Among OCTA studies of CSC, our investigation included the most number of patients; nevertheless, it was still limited by cross-sectional data acquisition. We included treatment-naïve patients only and excluded potential confounders of different interventions on OCTA images. However, the manual segmentation and annotation methods could also be a factor that may have introduced bias in the result. Because of the limited length of each OCTA scan, we only compared the foveal-centered OCTA images with the ICGA images at the corresponding position and did not perform the OCTA image montage because it was time prohibitive. We were using spectral domain OCTA but not swept source OCTA instrument in this study and it is not satisfying for choroidal circulation at this moment because of OCT light attenuation due to RPE. Because of this limitation we only analyzed the choriocapillary layer but not the Sattler and Haller layer. Nevertheless, we believe that with development of OCTA technology, wide-field swept source OCTA images would provide more information.
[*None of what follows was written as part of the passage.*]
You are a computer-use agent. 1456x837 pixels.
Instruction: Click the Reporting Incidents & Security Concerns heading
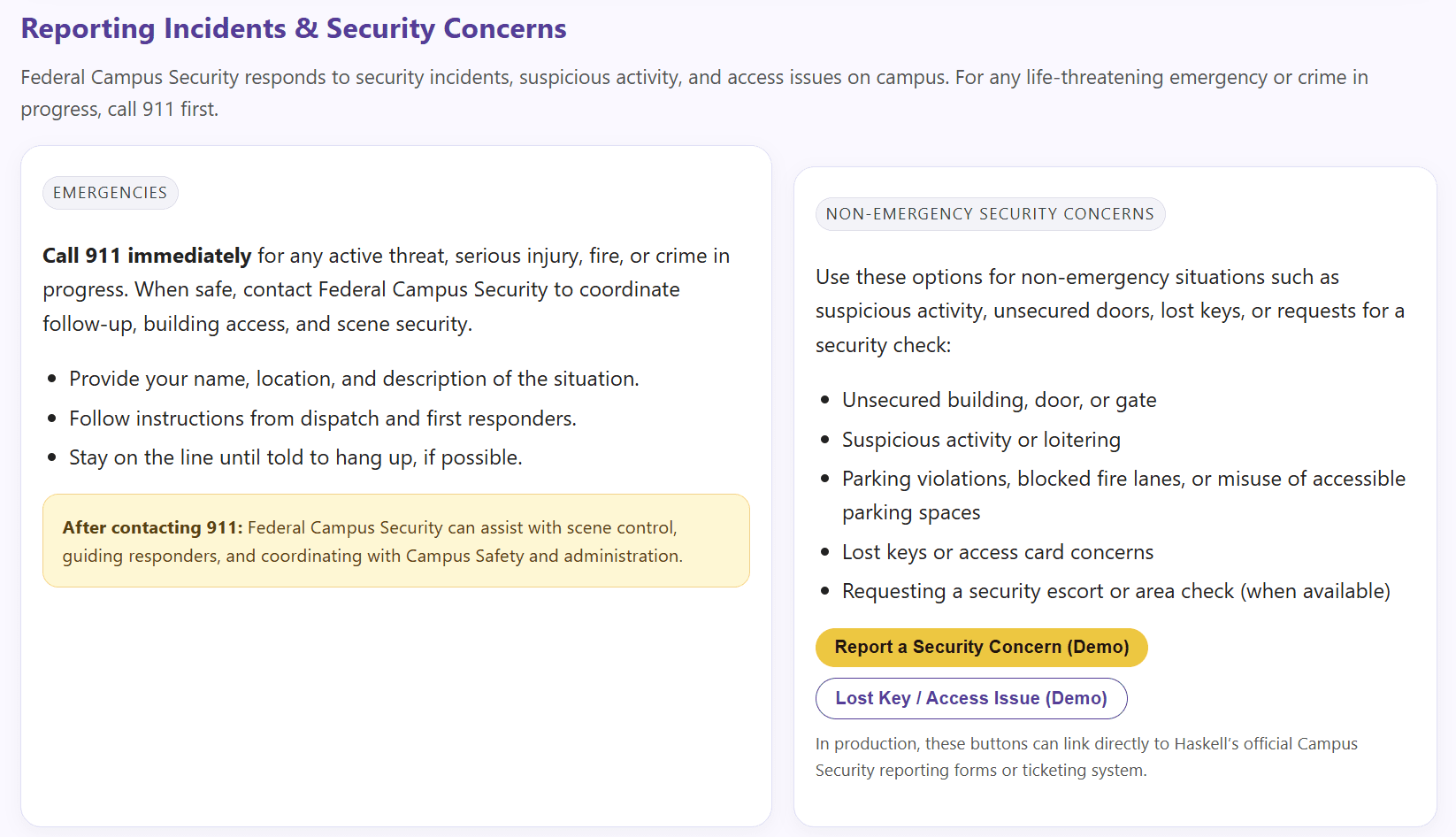coord(293,28)
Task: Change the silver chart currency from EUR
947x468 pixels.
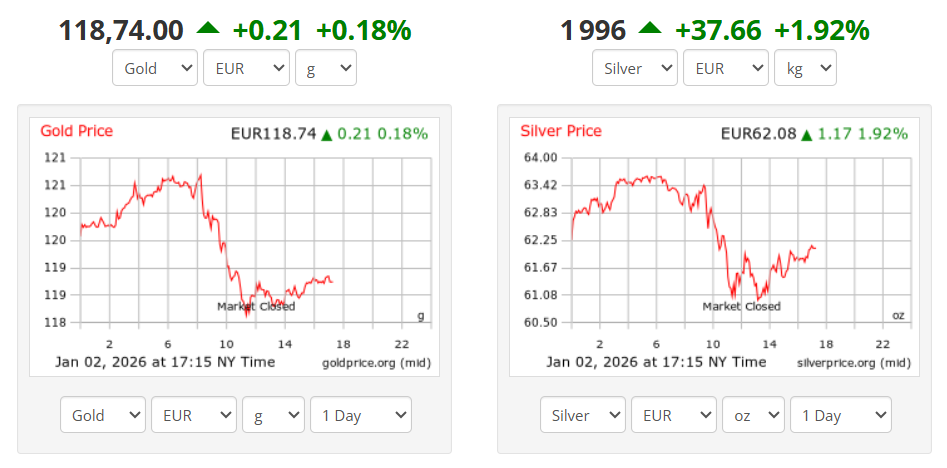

In conclusion, OCTA enables noninvasive visualization of the retinal and choroidal vasculature in CSC patients. Abnormalities were found in all en face choriocapillaris OCTA images of CSC. The most common abnormality was the coarse granulated low reflective area and the coarse granulated high reflective area on en face choriocapillaris OCTA, which suggested choriocapillary ischemia and compensatory dilation were important in the pathogenesis of CSC. Coarse granulated high reflective area in OCTA corresponded well with the hyper-permeability area in ICGA and may guide PDT instead of ICGA in the future.